Kawasaki, Japan, April 02, 2015

Fujitsu Laboratories Ltd. today announced the development of software that monitors transmission packets and analyzes quality in real time at a world-record speed of 200 Gbps.

With the advance of cloud services, brought on by the spread of smartphones and tablets and the expanded use of datacenters, it is increasingly important to have a firm grasp of service quality to ensure the overall operational stability of systems. Until now, however, when monitoring communications packets with commodity hardware, it was difficult to analyze service quality at high speeds because of limits in the performance of CPUs and memory access.

Now Fujitsu has developed software that runs on a single piece of commodity hardware to monitor communications packets and analyze network and application quality in real time at speeds of 200 Gbps, a ten-fold improvement in performance. This was accomplished by technology that reduces computational load when collecting packets, technology that eliminates the need for memory copying and mutual exclusion, and parallel processing technology that prevents contention when using multiple cores.
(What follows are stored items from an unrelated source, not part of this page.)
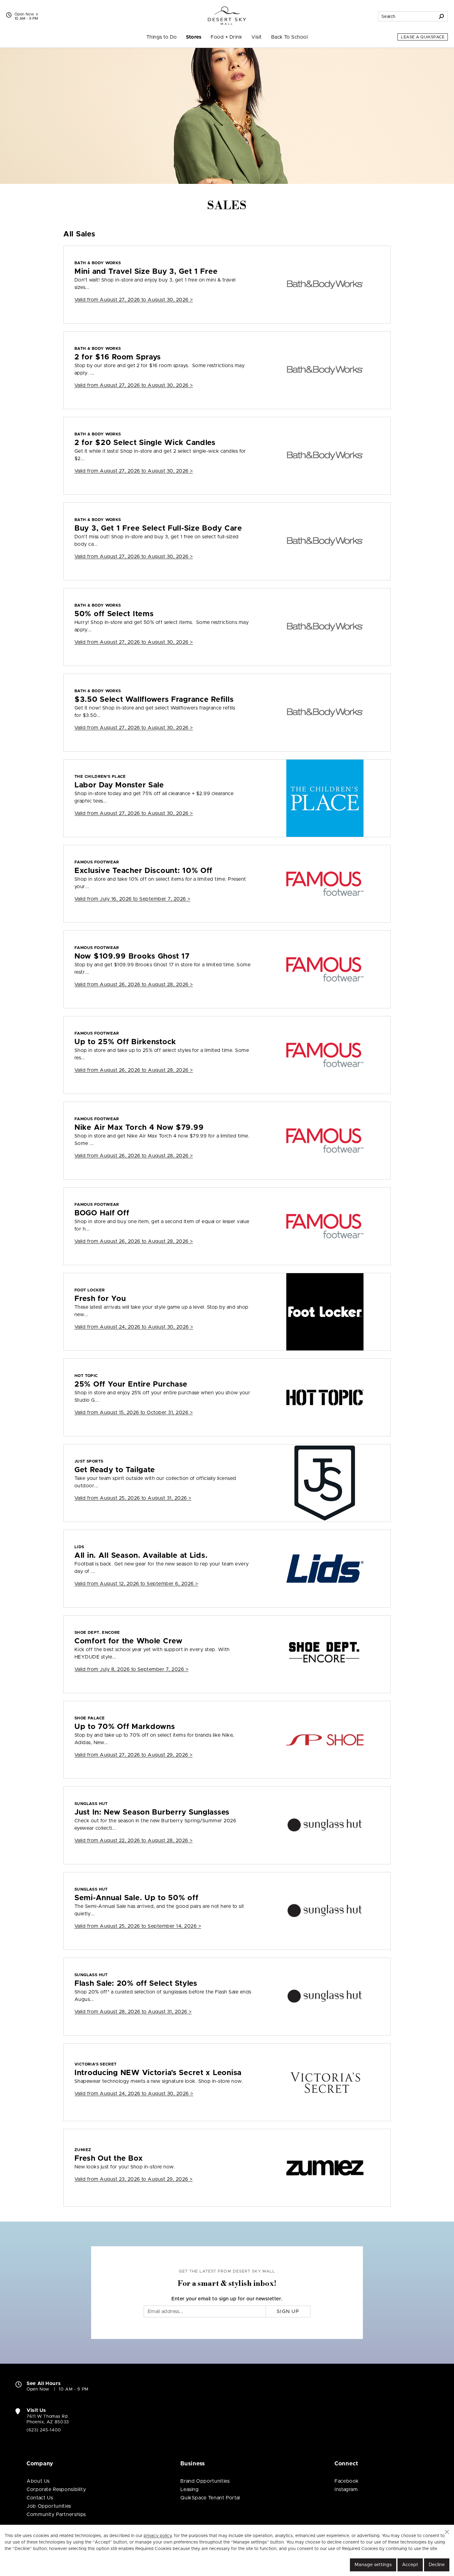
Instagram (346, 2489)
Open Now (24, 14)
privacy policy (157, 2536)
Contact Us (40, 2497)
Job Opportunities (49, 2506)
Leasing (189, 2489)
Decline (437, 2564)
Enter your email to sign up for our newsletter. (227, 2298)
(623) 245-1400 (44, 2430)
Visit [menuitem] (256, 37)
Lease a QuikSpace (422, 37)
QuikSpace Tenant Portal (210, 2497)
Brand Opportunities (204, 2481)
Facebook (346, 2481)
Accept (410, 2564)
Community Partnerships (56, 2514)
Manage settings (373, 2564)
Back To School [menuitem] (289, 37)
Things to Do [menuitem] (161, 37)
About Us (38, 2481)
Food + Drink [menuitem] (226, 37)
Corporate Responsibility (56, 2489)
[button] (447, 2532)
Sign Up (288, 2311)
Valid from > (133, 299)
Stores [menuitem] (193, 37)
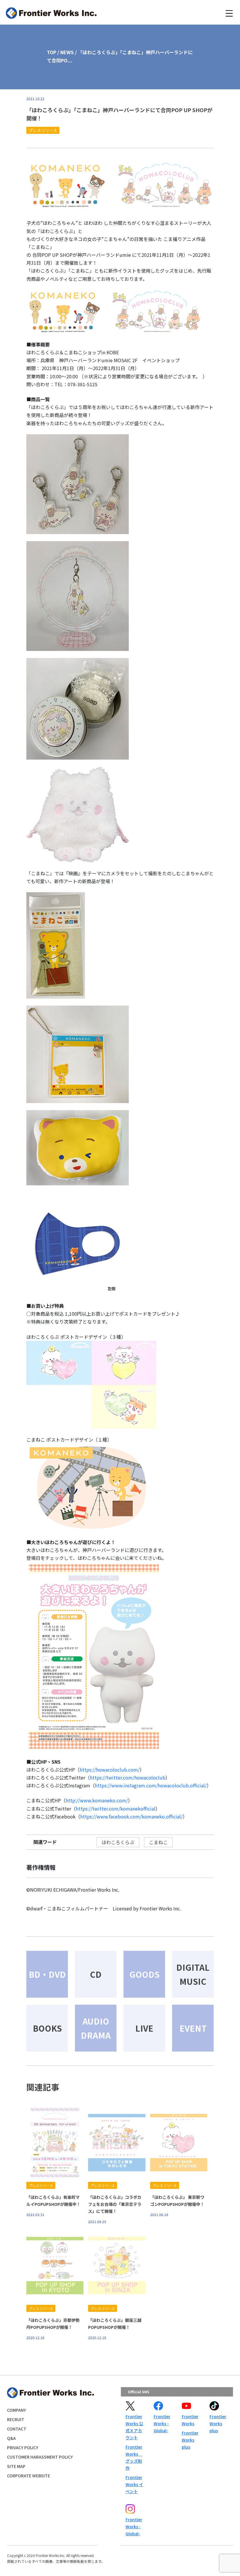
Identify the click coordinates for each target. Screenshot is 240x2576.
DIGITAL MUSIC (193, 1974)
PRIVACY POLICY (22, 2447)
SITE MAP (16, 2466)
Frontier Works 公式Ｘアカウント (134, 2426)
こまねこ (158, 1842)
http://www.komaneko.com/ (97, 1800)
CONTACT (16, 2429)
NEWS (67, 52)
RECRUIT (15, 2419)
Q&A (11, 2438)
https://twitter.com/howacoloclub (127, 1777)
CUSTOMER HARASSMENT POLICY (40, 2457)
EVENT (193, 2028)
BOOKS (47, 2028)
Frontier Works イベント (134, 2484)
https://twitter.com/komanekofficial (115, 1808)
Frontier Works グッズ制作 (134, 2457)
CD (96, 1974)
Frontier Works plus (190, 2440)
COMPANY (16, 2410)
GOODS (144, 1974)
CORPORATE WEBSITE (28, 2475)
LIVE (144, 2028)
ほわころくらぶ (118, 1842)
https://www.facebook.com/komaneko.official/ (131, 1816)
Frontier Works (190, 2419)
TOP (51, 52)
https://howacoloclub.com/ (110, 1769)
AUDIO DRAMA (96, 2028)
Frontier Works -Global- (162, 2423)
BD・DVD (47, 1974)
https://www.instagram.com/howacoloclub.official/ (151, 1785)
Together, these technologies make it possible to provide network infrastructure that supports the stable use of services without requiring expensive, specialized equipment, allowing for lower costs.

Background

With the advance of cloud services, brought on by the spread of smartphones and tablets and the expanded use of datacenters, the quality of services using communications networks is increasingly important. Realistically, however, there can be unforeseeable service quality degradation due to increasing volumes of data on the network and complex system architectures. Quickly detecting and recovering from service quality degradation requires real-time analyses to identify whether the cause of the problem was a network-quality issue or an application-level issue, such as response time. To analyze network and application quality, there is a need to take a detailed look at the behavior of each communications packet.

Technological Issues

Communications speeds on networks get faster every year. One hundred Gbps Ethernet, or 200 Gbps when combining upstream and downstream transmissions, has already been deployed on backbone carrier networks, and even in datacenters, systems are being constructed that use multiple 10 Gbps ports, or 20 Gbps with combined upstream and downstream communications. A faster network transmits more packets, which demands more processing power.

But the maximum number of packets that can be received and transmitted per unit of time depends on the limitations of CPUs and other hardware components. Meanwhile, packet collection and network- and application-quality analyses, which depend on memory-access performance, suffer from inter-process memory copying delays. These problems have meant improved processing performance has been difficult to achieve.

About the Technology

Fujitsu has developed technology that makes it possible to collect packets at 200 Gbps and to perform network- and application-quality analyses all with software, eliminating the need for expensive, specialized hardware (Figure 1). For network-quality analysis, this calculates the communications traffic volume on the network and detects packet loss and network latency. For application-quality analysis, this calculates the communications volume for each service and detects the response delay of each application providing a service. Combining these quality analyses together makes it possible to identify sources of service delays and their locations.

Features of the technology are as follows (see Figures 2, 3)

  1. Faster packet collection

    Fujitsu improved the performance of packet-collection processing by coalescing the interrupts that are generated as each packet arrives, which reduces the number of processing iterations, and by distributing interrupt processing over multiple CPU cores, where the CPU halts other processes as new interrupt processes are accepted.

  2. Faster memory access

    Fujitsu refined the methods and timing for looking up data between packet-collection and quality-analysis processes, making it possible to look up data without copying packets or analysis data, while avoiding the problem of writing to regions of memory that were already in the middle of a write or lookup operation. This obviates the need for copying and for mutual exclusion.

  3. Parallel processing

    There is no need for mutual exclusion, so multiple analysis processes running on multiple CPU cores can access the same ring buffer so that, even with multiple CPU cores, there is no contention, and analysis performance can scale in a linear manner in accordance with the number of CPU cores.

Results

This technology was able to boost performance ten-fold, making it possible to monitor packets flowing over high-speed networks at 200 Gbps and to analyze network quality and application quality in real time using only software and commodity hardware, rather than expensive, specialized hardware. This makes it possible to inexpensively identify the causes and locations of service-quality degradations.

In addition, because sender information is kept in logs, this can be used to track the sources of cyber attacks and servers under attack. Moreover, because it is possible to track bandwidth needs on a per-application basis, infrastructure can be built out as needed.

Taken all together, this technology can be used to provide network infrastructure that supports the stable use of services, delivering faster resolution of troubles, stronger security, and faster provision of services.

Future Plans

Fujitsu is proceeding with R&D and verification testing of quality analyses with the goal of including this technology in a commercial product during fiscal 2015.